Em vez de nos concentrarmos estritamente na raça, precisamos de formas construtivas para avançar na agenda de encontrar soluções de trabalho para os problemas de saúde das minorias. Como o sequenciamento genético e as varreduras de polimorfismo de nucleotídeos únicos (e agora copiar variações numéricas e outras variações estruturais em larga escala) se tornam mais baratas, nós podemos realmente conseguir uma medicina personalizada e a questão da raça pode se tornar discutível. Entretanto, as lacunas regulamentares devem ser abordadas para mitigar as preocupações levantadas no contexto do BiDil. Por exemplo, como lidamos com indivíduos que não se encaixam no perfil racial/étnico indicado no rótulo de um medicamento, mas que ainda assim respondem à terapia? Devemos exigir que as empresas, como a NitroMed, realizem estudos de acompanhamento para determinar a base biológica da resposta ao medicamento? Gregg Bloche sugere, “há a possibilidade de que as empresas farmacêuticas que obtêm medicamentos aprovados com base na raça, possam se reunir e dizer, ok, estamos comprometidos a dedicar uma certa porcentagem do nosso lucro com a venda desses medicamentos para acompanhar as pesquisas para determinar quais os determinantes biológicos dessas diferenças raciais, se houver, podem ser. E quando digo biológico, estou a referir-me ao ambiente e à genética’. Nesse sentido, é encorajador que a NitroMed esteja atualmente financiando voluntariamente um estudo genético de acompanhamento contínuo, investigando a base genética potencial para a resposta ao BiDil.34 No entanto, estudos de acompanhamento voluntários só podem ocorrer quando existem incentivos: O Dr. Howard McLeod, Diretor do Instituto de Farmacogenômica e Terapia Individualizada da UNC, afirma que “se a NitroMed identificar a base genética para a resposta ao BiDil, isso deverá expandir o mercado”. Isto tornará o medicamento disponível para mais pessoas e a NitroMed poderá então recuperar o seu dinheiro”. Portanto, McLeod sugere que a FDA, Agência Européia de Avaliação de Produtos Médicos e outros órgãos regulatórios devem criar novos requisitos regulatórios criando estudos ‘fase IV’ para identificar biomarcadores.

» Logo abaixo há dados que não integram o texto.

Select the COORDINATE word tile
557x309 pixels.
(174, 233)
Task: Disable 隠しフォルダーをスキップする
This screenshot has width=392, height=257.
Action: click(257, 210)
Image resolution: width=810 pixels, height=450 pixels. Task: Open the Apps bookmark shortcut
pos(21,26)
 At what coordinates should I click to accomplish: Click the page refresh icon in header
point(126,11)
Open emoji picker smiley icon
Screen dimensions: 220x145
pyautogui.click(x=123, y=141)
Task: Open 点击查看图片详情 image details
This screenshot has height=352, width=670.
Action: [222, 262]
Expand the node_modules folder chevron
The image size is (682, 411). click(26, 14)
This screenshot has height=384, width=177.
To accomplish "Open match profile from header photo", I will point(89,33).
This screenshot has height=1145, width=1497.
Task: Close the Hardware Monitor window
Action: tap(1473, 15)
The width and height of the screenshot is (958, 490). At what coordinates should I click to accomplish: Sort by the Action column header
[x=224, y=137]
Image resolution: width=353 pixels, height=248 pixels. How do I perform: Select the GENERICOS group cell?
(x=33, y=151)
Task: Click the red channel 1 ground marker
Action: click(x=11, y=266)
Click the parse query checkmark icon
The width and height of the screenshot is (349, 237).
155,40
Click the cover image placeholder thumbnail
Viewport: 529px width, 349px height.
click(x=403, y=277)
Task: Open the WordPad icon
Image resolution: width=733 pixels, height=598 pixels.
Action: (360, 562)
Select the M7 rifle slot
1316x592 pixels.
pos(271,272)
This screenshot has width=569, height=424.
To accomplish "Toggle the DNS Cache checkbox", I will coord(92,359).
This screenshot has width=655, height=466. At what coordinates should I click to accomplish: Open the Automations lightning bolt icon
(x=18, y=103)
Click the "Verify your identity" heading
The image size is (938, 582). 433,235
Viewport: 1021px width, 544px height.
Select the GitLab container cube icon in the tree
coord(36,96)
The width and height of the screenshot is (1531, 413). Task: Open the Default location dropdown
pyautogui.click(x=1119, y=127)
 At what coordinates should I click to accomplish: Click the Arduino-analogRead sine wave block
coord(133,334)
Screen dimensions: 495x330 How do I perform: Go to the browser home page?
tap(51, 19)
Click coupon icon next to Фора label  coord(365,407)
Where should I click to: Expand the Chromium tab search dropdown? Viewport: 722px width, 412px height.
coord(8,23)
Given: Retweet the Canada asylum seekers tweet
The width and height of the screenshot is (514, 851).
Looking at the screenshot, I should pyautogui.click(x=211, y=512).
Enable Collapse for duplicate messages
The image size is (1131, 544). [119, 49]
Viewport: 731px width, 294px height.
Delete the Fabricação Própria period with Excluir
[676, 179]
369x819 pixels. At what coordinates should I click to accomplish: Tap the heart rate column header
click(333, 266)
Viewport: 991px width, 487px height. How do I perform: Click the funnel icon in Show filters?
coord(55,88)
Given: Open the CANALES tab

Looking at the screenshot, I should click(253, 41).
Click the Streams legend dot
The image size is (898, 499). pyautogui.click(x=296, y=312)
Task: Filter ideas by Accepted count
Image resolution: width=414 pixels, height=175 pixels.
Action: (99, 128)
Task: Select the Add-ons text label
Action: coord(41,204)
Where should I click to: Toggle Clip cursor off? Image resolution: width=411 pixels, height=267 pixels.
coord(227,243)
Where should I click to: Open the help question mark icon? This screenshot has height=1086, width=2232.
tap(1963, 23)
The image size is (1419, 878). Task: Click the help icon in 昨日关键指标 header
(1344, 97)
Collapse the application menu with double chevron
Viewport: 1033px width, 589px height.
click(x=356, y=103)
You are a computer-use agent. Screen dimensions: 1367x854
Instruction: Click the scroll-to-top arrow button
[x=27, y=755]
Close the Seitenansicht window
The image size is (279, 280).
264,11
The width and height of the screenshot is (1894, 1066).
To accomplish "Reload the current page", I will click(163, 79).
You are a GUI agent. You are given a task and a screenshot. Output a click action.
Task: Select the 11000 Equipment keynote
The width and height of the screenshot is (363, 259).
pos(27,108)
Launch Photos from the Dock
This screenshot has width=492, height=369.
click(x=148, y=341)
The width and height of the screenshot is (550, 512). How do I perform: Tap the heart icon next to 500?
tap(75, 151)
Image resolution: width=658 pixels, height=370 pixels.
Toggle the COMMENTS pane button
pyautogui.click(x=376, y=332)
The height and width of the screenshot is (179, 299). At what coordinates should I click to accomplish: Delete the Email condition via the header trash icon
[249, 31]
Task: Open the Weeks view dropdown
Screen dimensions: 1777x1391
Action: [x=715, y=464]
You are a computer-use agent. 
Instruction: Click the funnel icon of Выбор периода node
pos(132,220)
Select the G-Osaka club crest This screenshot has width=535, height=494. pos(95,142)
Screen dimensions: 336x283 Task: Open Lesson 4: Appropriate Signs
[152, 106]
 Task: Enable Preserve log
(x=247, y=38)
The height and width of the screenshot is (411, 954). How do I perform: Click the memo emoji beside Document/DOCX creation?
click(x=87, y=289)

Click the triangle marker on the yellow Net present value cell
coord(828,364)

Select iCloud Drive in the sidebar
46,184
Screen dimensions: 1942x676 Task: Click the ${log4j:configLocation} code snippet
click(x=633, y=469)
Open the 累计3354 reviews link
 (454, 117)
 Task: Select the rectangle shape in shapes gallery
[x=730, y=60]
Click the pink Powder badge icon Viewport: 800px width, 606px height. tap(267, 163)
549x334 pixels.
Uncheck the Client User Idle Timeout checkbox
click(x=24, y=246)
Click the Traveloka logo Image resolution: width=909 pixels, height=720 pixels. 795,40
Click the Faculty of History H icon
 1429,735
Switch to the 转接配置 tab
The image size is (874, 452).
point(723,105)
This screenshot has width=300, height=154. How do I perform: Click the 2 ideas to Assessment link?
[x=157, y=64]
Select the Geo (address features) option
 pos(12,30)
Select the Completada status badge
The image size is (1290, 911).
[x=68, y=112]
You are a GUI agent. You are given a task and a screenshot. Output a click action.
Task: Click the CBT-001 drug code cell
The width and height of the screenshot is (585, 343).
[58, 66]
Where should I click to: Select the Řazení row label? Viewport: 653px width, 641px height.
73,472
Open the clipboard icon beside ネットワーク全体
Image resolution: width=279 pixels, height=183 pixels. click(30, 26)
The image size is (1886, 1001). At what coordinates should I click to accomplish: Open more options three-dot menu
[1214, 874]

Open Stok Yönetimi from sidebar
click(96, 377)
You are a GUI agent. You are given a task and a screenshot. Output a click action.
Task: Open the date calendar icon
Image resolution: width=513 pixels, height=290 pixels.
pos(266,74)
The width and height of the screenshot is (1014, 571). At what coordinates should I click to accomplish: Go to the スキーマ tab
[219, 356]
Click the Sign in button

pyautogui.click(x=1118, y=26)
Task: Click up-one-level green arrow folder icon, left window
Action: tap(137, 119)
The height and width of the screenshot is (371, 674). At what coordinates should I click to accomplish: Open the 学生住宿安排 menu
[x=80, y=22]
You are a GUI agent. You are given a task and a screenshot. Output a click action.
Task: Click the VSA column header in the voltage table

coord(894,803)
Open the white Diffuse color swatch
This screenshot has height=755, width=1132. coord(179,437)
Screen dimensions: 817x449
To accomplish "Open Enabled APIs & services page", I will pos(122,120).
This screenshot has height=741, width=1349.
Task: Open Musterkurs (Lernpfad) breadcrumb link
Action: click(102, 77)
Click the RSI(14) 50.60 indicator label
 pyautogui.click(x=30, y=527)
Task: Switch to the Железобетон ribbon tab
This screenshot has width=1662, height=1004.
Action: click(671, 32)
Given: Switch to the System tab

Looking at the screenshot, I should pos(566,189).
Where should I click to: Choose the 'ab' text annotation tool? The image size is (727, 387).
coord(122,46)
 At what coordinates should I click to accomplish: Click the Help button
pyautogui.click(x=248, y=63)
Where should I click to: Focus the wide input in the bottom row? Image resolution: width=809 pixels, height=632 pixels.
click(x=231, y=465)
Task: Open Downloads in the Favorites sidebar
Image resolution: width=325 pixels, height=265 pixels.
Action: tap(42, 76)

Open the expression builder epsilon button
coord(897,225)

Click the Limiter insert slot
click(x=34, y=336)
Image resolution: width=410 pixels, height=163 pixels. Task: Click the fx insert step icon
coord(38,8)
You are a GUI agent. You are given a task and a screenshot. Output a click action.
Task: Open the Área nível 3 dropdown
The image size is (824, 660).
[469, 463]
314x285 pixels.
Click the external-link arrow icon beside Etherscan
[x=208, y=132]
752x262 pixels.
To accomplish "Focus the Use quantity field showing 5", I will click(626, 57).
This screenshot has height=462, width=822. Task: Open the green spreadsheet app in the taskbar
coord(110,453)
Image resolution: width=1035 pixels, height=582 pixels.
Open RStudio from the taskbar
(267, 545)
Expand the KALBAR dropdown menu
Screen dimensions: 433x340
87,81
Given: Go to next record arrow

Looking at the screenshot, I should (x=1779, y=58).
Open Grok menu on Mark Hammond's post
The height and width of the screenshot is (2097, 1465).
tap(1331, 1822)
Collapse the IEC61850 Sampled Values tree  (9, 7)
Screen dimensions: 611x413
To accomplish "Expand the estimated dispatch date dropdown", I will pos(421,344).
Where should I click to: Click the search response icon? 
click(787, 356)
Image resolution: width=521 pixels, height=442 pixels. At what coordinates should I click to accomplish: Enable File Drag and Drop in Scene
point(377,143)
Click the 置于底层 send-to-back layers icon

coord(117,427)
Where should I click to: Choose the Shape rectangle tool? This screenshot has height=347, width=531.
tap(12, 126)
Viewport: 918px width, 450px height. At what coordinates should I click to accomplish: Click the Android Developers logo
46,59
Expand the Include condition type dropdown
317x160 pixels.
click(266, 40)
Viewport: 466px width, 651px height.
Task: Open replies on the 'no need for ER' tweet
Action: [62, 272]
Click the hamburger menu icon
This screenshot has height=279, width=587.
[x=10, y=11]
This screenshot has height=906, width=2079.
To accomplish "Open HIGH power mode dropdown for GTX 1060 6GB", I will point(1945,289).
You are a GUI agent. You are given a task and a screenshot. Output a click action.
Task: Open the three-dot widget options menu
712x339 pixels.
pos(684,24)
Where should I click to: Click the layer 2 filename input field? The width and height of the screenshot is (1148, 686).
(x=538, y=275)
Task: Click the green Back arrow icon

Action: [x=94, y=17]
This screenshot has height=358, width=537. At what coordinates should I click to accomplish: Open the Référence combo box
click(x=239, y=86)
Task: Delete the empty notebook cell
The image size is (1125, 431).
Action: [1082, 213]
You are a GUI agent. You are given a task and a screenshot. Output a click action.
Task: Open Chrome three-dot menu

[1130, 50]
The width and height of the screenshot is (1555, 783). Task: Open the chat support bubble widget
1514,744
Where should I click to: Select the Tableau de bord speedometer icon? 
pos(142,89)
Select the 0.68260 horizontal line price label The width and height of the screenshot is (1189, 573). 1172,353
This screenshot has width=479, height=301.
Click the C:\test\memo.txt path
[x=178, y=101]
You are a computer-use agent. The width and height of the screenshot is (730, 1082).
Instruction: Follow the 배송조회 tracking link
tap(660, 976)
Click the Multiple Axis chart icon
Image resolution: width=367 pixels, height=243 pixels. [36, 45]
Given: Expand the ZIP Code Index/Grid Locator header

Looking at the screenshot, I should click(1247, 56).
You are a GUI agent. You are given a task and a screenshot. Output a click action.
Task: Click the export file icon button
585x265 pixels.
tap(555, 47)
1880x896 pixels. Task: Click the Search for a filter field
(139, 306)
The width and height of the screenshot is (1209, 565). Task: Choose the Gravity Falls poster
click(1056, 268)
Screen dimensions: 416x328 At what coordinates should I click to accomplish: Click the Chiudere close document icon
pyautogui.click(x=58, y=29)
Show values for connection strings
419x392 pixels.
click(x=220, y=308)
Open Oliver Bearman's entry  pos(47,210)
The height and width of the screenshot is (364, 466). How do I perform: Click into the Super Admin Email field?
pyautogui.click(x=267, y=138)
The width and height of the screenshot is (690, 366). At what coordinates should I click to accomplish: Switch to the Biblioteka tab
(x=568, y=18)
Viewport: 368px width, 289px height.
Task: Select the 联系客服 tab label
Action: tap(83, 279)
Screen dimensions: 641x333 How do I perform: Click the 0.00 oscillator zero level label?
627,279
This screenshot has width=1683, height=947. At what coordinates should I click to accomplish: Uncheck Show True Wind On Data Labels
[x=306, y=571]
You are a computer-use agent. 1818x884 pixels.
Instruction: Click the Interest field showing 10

BiDil é um passo necessário na trajetória da medicina personalizada

BiDil não será a última droga terapêutica desenvolvida que faz uso de enriquecimento para uma determinada população. De fato não deve ser, se quisermos seguir abordagens científicas e baseadas em evidências com o princípio ético da beneficência. Como sugerido por Bloche, “Bem, eu acho inevitavelmente, já que temos diferentes distribuições de doenças em diferentes populações, inevitavelmente veremos mais deste tipo de coisas”. Agora há outras. DeCODE Genetics está atualmente estudando o DG-031 (Veliflapon), que pode prevenir a insuficiência cardíaca em pacientes afro-americanos com histórico de infarto do miocárdio.35 Citando a necessidade de reformular o DG-031 (Veliflapon), DeCODE Genetics suspendeu temporariamente o ensaio clínico Fase III em afro-americanos ‘auto-relatados’ com planos de retomar o ensaio no próximo ano.36, 37 No entanto, a descoberta de uma variante do gene que codifica o leucotrieno A4 hidrolase (LTA4H) confere um risco três vezes maior de enfarte do miocárdio em afro-americanos auto-identificados, em comparação com os coortes caucasianos europeus e americanos,38,39 afirma que a categorização racial ou étnica (ou, como preferiríamos, a ancestralidade geográfica) continua a ser útil e pode levar a grandes avanços. Esta é uma forma de vermos uma progressão para uma abordagem genómica para explicar as diferenças legítimas entre as populações, o que em última análise contribuirá para uma compreensão madura da diversidade humana e do abandono da raça como conceito.40 Isto é ecoado numa declaração de Frederico Goodsaid, do Centre for Drug Evaluation and Research, FDA, que nos disse: ‘A medicina personalizada hoje em dia pode significar que você tem classificações por etnia. A medicina personalizada à medida que você avança, e você sabe cada vez mais o que são esses marcadores, deve tornar-se cada vez mais independente da etnicidade. Mas temos que começar com o conhecimento sobre biomarcadores farmacogenómicos que temos hoje. E é por isso que neste momento as classificações étnicas ainda são importantes.’